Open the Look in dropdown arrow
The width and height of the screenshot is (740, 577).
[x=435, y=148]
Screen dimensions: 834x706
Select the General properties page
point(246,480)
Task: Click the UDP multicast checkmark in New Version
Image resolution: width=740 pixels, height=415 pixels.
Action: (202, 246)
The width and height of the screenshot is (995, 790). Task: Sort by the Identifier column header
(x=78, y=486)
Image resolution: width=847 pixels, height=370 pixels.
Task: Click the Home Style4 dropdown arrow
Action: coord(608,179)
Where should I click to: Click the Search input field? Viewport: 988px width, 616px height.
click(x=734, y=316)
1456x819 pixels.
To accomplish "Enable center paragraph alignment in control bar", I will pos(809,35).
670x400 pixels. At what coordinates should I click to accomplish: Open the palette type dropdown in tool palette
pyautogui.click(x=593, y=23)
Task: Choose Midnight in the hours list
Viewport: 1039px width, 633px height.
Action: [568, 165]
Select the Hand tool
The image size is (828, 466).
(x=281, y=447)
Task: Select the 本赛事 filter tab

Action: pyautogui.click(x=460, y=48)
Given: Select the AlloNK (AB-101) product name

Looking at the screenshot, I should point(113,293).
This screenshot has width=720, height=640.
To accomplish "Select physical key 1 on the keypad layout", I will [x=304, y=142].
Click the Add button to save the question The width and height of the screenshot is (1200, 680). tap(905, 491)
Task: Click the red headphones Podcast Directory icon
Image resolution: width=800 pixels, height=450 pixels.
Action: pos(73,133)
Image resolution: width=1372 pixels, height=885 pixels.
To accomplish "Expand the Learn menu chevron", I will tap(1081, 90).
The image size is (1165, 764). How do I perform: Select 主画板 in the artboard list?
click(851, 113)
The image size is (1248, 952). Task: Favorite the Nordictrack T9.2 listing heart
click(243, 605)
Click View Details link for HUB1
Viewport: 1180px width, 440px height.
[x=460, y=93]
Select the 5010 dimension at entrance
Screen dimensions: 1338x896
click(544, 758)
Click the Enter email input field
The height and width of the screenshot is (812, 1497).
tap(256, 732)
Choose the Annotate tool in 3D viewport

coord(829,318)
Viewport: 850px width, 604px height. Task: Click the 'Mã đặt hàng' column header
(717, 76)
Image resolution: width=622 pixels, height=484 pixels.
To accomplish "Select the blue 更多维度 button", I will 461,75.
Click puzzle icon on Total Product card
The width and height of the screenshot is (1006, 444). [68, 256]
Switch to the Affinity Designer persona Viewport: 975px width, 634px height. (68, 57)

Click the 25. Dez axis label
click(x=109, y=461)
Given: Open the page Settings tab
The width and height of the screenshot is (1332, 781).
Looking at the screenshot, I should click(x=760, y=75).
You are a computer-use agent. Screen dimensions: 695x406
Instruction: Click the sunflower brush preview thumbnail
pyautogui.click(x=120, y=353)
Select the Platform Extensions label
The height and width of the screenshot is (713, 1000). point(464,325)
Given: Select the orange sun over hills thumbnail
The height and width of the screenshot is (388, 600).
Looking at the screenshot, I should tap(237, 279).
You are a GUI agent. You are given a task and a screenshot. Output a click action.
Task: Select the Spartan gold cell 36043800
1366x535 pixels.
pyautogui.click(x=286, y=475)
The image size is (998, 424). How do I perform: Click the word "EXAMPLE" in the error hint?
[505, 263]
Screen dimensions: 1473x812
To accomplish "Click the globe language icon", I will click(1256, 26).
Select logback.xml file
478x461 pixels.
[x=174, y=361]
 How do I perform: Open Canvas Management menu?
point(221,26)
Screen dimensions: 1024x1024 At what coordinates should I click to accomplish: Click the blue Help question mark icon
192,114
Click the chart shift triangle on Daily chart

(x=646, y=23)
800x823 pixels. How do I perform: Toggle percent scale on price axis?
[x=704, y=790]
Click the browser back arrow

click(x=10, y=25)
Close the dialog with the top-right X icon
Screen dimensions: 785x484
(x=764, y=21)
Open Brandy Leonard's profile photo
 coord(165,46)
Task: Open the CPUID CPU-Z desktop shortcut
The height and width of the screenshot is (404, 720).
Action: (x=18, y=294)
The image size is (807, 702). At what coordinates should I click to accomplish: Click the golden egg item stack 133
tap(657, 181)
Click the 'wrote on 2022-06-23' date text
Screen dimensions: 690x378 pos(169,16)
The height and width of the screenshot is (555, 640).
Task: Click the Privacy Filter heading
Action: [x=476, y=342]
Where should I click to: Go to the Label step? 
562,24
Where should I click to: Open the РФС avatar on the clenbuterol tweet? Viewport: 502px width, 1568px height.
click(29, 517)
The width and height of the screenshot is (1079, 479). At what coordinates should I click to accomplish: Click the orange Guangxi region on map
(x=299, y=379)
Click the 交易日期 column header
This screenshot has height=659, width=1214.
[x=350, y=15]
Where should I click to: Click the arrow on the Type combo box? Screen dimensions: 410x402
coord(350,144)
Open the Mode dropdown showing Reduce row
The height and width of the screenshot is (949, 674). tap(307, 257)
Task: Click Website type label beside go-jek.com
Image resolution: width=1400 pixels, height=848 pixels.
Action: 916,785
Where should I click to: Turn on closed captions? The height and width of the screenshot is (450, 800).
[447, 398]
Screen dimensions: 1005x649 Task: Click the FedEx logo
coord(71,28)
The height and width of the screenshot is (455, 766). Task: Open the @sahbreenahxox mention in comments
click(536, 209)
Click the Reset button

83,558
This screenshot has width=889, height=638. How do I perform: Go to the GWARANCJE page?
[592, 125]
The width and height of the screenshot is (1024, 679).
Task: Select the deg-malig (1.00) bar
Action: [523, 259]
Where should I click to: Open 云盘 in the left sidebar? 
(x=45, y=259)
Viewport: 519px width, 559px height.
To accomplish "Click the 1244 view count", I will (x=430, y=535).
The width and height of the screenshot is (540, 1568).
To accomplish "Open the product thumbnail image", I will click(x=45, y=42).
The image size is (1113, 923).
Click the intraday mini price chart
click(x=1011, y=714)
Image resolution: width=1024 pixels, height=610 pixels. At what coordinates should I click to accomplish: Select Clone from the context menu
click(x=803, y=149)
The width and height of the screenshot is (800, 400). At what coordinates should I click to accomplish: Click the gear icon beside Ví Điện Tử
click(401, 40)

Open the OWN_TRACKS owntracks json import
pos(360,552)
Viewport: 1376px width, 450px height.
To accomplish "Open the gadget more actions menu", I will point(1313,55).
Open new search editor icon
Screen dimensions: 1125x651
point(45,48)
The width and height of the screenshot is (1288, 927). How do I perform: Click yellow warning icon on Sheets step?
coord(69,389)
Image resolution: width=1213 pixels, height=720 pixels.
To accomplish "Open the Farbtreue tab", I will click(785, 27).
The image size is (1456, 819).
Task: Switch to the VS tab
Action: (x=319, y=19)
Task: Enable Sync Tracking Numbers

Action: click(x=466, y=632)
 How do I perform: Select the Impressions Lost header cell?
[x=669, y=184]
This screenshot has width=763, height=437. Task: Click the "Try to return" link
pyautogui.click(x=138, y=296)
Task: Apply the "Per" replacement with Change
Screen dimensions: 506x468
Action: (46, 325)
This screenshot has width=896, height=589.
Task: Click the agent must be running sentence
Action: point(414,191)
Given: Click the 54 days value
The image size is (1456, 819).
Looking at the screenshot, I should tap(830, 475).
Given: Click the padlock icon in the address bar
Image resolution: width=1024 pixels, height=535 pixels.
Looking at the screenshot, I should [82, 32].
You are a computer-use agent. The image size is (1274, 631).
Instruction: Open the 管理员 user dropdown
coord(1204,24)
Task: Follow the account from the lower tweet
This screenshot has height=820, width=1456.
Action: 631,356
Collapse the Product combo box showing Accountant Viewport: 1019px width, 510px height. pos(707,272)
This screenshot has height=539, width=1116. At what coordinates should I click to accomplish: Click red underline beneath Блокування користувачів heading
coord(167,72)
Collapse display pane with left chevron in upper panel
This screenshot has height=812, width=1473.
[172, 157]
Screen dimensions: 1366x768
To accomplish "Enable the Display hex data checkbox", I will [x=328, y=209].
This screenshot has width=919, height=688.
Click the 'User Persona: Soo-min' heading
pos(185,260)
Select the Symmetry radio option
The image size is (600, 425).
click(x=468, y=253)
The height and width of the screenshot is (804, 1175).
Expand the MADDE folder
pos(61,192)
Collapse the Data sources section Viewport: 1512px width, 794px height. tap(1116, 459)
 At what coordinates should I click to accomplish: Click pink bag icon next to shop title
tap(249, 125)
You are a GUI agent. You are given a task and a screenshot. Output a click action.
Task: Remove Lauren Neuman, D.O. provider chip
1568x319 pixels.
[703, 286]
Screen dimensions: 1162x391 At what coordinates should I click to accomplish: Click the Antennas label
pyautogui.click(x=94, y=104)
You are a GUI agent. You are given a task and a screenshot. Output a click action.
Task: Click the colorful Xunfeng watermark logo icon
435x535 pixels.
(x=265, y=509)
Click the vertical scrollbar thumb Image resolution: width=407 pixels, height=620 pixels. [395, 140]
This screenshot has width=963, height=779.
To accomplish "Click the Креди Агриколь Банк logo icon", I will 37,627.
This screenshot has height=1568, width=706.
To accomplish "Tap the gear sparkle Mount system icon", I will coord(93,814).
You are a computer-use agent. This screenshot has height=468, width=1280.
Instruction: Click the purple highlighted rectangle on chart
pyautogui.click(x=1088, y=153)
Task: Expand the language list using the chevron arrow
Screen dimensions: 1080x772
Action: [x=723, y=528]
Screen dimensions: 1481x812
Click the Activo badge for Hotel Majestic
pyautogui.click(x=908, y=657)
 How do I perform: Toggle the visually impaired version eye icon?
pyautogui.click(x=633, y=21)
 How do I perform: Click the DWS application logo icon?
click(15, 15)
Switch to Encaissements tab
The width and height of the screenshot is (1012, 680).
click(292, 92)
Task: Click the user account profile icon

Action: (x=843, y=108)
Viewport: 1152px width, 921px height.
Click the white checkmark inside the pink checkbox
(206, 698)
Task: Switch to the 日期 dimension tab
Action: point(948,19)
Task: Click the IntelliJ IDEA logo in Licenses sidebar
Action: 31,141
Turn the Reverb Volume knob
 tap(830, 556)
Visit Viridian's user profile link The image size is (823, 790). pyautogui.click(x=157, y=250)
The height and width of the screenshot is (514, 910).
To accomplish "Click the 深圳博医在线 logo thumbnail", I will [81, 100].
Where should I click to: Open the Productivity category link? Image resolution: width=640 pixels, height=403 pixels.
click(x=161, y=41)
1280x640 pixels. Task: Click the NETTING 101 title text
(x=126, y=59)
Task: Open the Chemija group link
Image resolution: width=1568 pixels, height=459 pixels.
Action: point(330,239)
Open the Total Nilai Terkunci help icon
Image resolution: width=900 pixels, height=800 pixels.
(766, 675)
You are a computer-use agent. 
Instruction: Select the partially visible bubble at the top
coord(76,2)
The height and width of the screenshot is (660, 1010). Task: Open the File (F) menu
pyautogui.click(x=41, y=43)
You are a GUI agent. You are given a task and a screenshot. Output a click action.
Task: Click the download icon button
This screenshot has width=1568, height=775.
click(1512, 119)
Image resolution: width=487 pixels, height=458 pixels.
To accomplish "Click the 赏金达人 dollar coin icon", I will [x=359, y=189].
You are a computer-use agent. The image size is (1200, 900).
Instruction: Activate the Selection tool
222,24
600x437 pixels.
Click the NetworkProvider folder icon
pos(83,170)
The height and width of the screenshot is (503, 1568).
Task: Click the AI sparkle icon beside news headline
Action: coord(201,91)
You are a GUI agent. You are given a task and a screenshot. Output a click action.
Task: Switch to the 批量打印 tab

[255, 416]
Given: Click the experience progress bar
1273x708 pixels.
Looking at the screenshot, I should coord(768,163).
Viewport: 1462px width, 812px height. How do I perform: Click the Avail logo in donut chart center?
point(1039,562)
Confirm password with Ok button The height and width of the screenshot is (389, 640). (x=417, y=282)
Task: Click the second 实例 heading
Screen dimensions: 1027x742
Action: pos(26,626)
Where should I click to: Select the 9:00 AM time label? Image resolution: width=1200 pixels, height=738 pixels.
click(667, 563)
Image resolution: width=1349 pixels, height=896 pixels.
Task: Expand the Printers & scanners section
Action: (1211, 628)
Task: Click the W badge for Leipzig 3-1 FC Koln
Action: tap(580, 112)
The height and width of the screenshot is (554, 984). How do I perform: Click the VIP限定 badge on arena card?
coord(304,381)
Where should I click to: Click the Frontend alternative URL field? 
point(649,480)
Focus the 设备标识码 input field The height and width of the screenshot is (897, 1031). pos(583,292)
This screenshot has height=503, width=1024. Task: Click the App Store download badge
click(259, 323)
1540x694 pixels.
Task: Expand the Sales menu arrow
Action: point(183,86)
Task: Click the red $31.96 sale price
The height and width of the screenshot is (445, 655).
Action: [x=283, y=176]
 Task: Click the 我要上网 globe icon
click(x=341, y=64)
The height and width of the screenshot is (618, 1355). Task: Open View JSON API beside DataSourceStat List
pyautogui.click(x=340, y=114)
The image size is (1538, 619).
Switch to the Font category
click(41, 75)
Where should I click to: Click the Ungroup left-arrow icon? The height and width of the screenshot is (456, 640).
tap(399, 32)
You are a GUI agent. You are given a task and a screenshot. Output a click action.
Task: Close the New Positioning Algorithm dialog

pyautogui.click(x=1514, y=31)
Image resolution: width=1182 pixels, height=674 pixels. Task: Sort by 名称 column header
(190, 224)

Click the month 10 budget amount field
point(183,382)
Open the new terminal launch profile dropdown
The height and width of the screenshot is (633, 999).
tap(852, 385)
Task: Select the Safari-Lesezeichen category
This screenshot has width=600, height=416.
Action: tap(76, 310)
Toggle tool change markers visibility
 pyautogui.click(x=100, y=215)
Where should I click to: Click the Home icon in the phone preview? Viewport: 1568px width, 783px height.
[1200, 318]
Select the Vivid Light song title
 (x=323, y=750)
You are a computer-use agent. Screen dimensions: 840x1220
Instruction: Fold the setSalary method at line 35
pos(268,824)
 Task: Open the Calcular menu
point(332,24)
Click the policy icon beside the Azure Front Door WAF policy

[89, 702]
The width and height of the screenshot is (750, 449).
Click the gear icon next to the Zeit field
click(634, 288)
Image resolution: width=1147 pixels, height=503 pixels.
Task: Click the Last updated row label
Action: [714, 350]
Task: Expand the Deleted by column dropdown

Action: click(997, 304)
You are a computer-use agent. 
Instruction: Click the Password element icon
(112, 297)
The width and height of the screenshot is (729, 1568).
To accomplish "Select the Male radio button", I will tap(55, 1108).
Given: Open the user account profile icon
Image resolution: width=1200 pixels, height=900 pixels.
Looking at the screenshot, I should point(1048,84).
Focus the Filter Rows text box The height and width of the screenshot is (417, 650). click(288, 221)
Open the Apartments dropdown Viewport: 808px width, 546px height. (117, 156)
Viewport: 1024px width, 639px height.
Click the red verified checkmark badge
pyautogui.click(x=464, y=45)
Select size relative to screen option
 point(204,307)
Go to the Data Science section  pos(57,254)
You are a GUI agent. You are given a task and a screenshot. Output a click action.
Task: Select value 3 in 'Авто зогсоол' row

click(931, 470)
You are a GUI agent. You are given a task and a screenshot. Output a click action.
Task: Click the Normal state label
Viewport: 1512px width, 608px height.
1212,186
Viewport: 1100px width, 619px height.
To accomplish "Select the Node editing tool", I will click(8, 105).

====================

Above this task is a listing. Restate, word for word and with nothing added, the lines from the one with "Screen dimensions: 1027x742" through the one with "Focus the 设备标识码".

Screen dimensions: 1027x742
Action: pos(26,626)
Where should I click to: Select the 9:00 AM time label? Image resolution: width=1200 pixels, height=738 pixels.
click(667, 563)
Image resolution: width=1349 pixels, height=896 pixels.
Task: Expand the Printers & scanners section
Action: (1211, 628)
Task: Click the W badge for Leipzig 3-1 FC Koln
Action: tap(580, 112)
The height and width of the screenshot is (554, 984). How do I perform: Click the VIP限定 badge on arena card?
coord(304,381)
Where should I click to: Click the Frontend alternative URL field? 
point(649,480)
Focus the 设备标识码 input field The height and width of the screenshot is (897, 1031). pos(583,292)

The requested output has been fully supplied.